Friday 24 January 2020

Plan for 1,416 apartments given the green light for north Dublin

Developer Gerry Gannon
Developer Gerry Gannon

One of the country's best-known developers, Gerry Gannon, has secured planning permission for 1,416 apartments at Clongriffin in north Dublin.

As part of the fast-track planning permission granted by An Bord Pleanala, Mr Gannon's Gerard Gannon Properties has secured permission for 943 build to rent apartments and 473 build-to-sell units.

One of the blocks has 17 storeys, made up of 210 build-to-rent apartments. All apartments have private balconies, winter gardens or terraces.

Gannon Properties sought planning for 1,530 apartments across 12 blocks with the appeals board.

However, the appeals board did not approve one block of 114 apartments, as it has ordered that the associated land should be kept for up to five years for potential use as a school site.

The original master-plan for a 53-hectare site at Clongriffin in 2003 provided for 3,600 residential units and, to date, Gannon Properties has built 1,685 dwellings, duplexes and apartments, with 503 units more under construction.

The new applications are part of the final development planned for Clongriffin, which is 9.5km north-east of Dublin city centre.

The appeals board ruled that the proposed development "would make a positive contribution to the emerging character of the area and would provide a substantial amount of residential accommodation of an acceptable standard with a suitable range of commercial and community services without injuring the amenities of other properties in the vicinity".

The new plans also contain 10 shops and two creches.

However, objectors told the board that the Government's fast-track rules are anti-democratic and do not provide sufficient weight to development and local plans, or a proper role for public representatives.


Objectors also expressed concern over a lack of facilities for children and young people. They claimed that the plan would exacerbate the current shortfall in community facilities, with too many built-to-rent apartments.

The objectors stated that the high proportion of rented homes would be a barrier to the formation of a stable community with a suitable proportion of long-term residents.

The residents also stated that the height and density are excessive and would amount to over-development.

Gannon Properties' consultants told the appeals board "the proposed development on these lands is unique in that 80pc of the infrastructure, including roads, a rail station, water and drainage, as well as social and community facilities, are already in place".

The planning documentation stated: "It is evident that apartment developments are required in urban areas to meet the current demand for housing, particularly in Dublin."

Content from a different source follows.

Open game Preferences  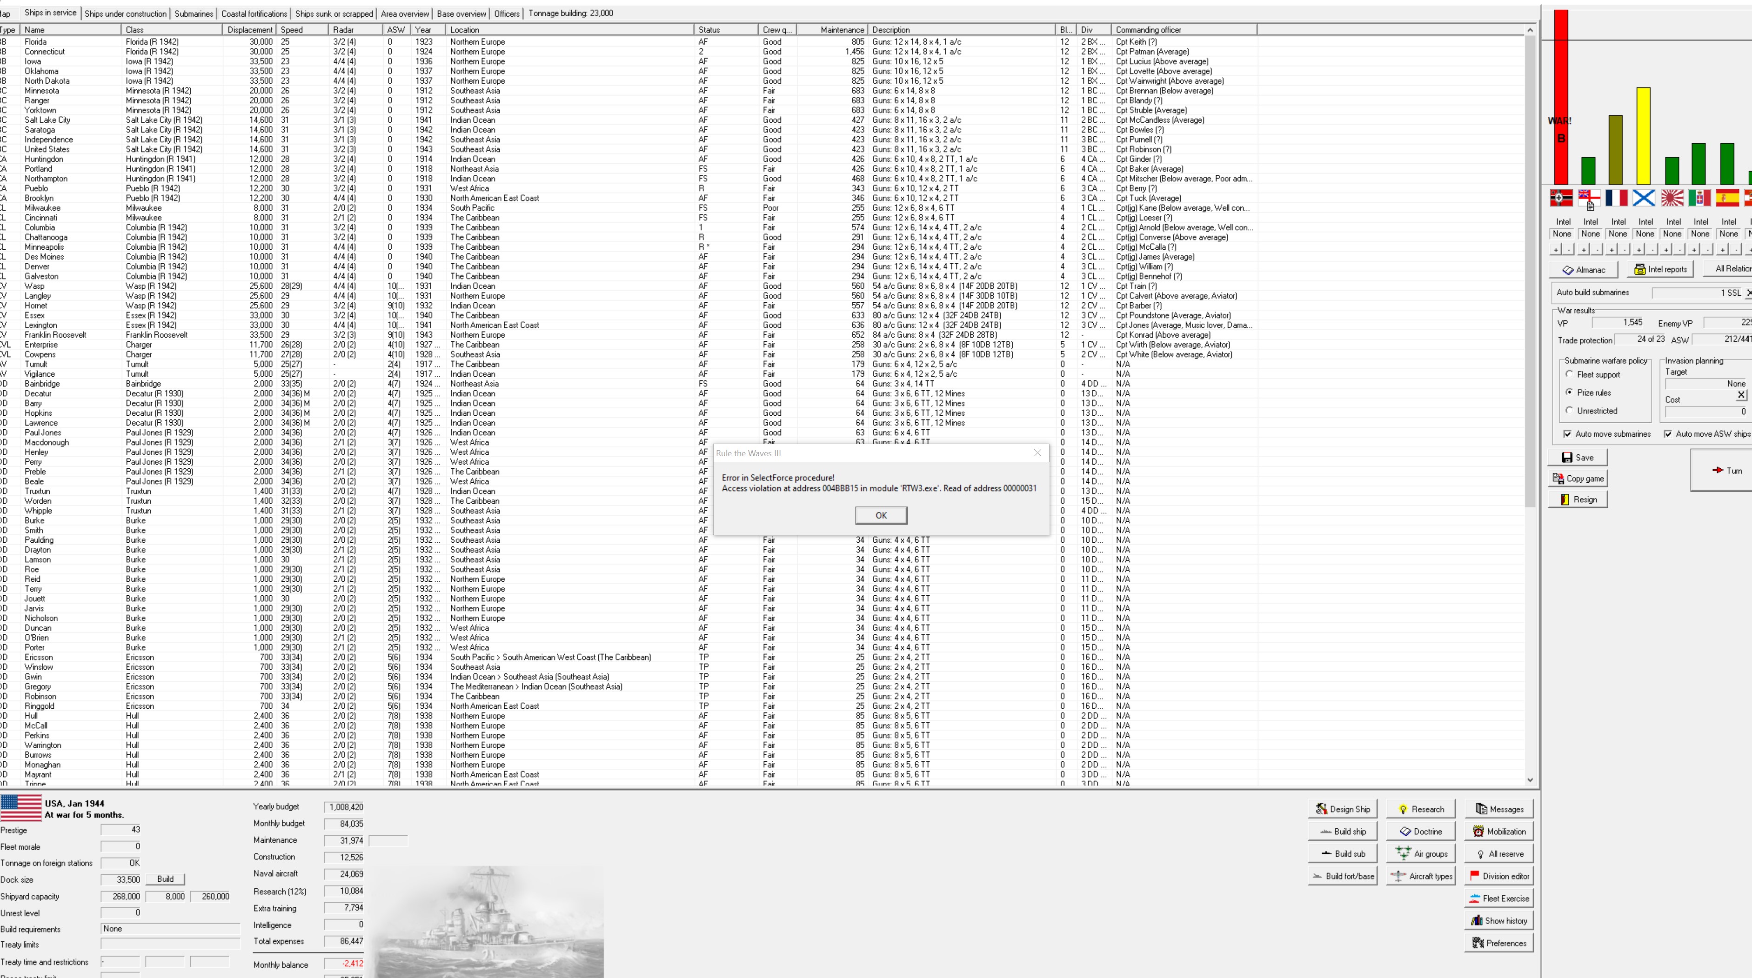1500,943
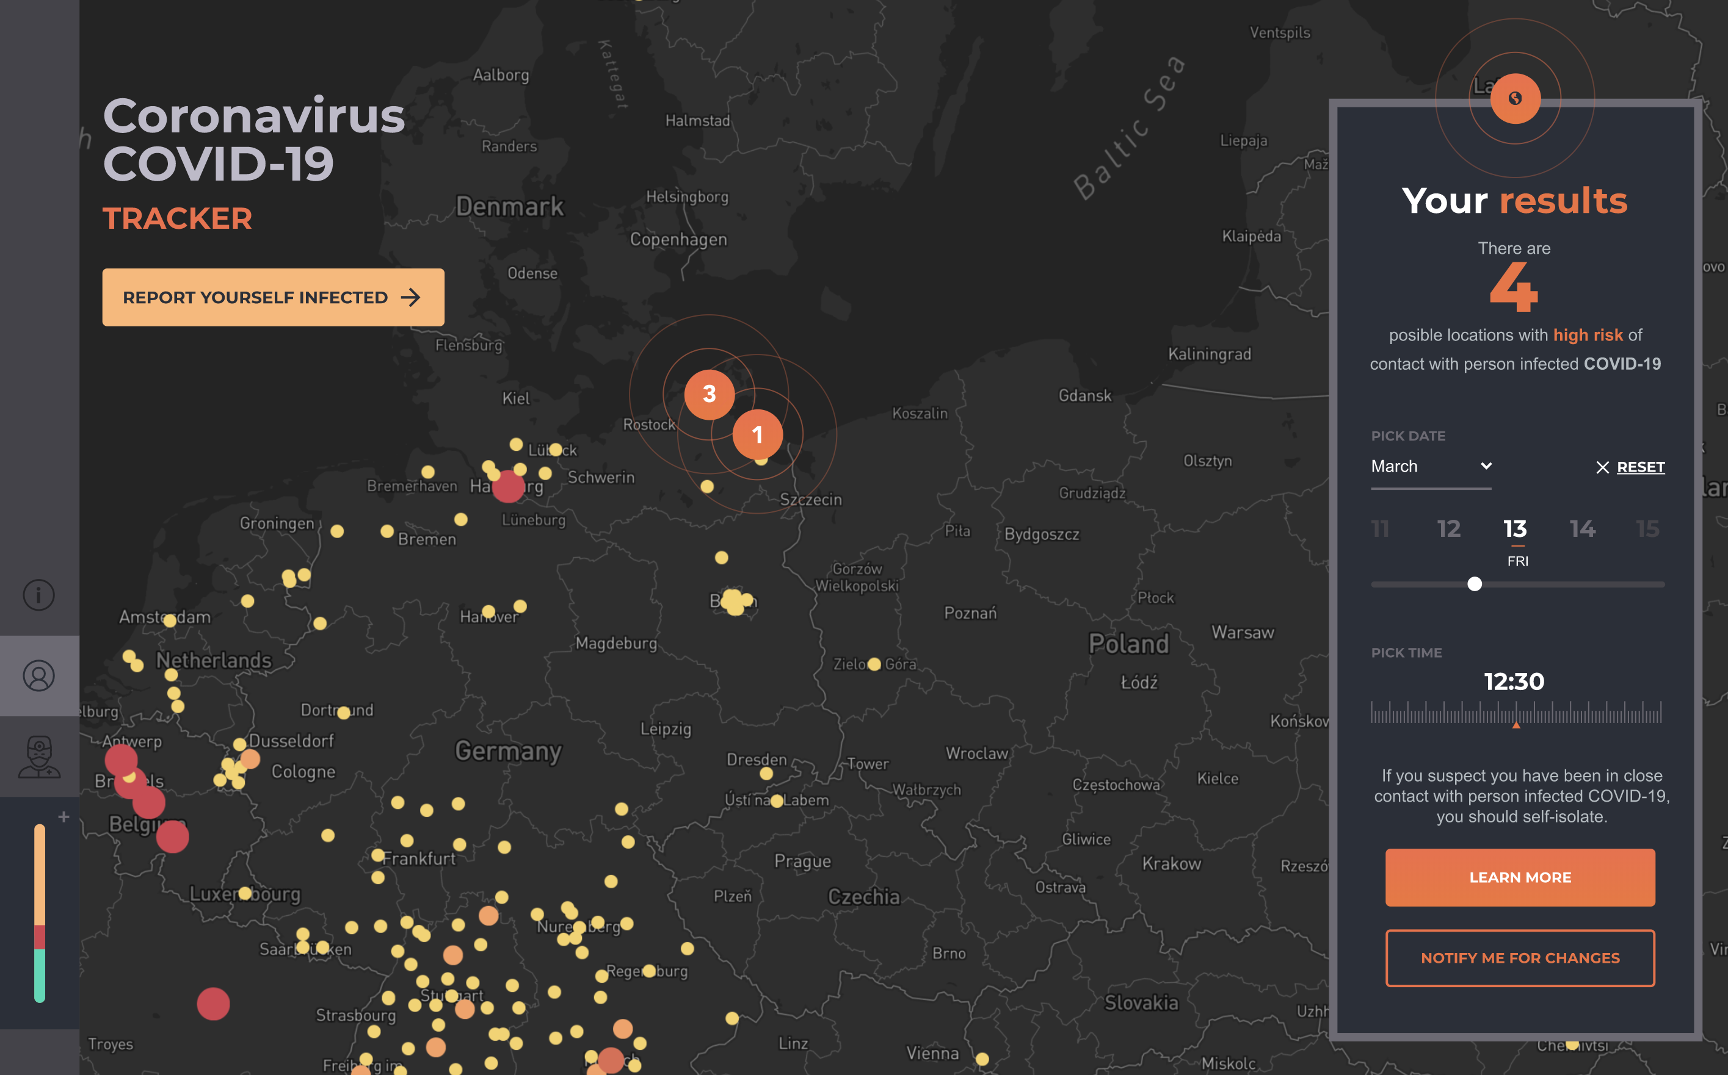Viewport: 1728px width, 1075px height.
Task: Select the user profile sidebar icon
Action: tap(38, 675)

The documents said that the site for the apartments is already well served by existing social and community facilities and is close to large retail centres and existing high-quality public transport.

The Gannon company has sought planning permission for an extra 420 apartments at the site and a decision is pending on that application.

Around 10pc of the units granted planning permission from the three applications are for social housing.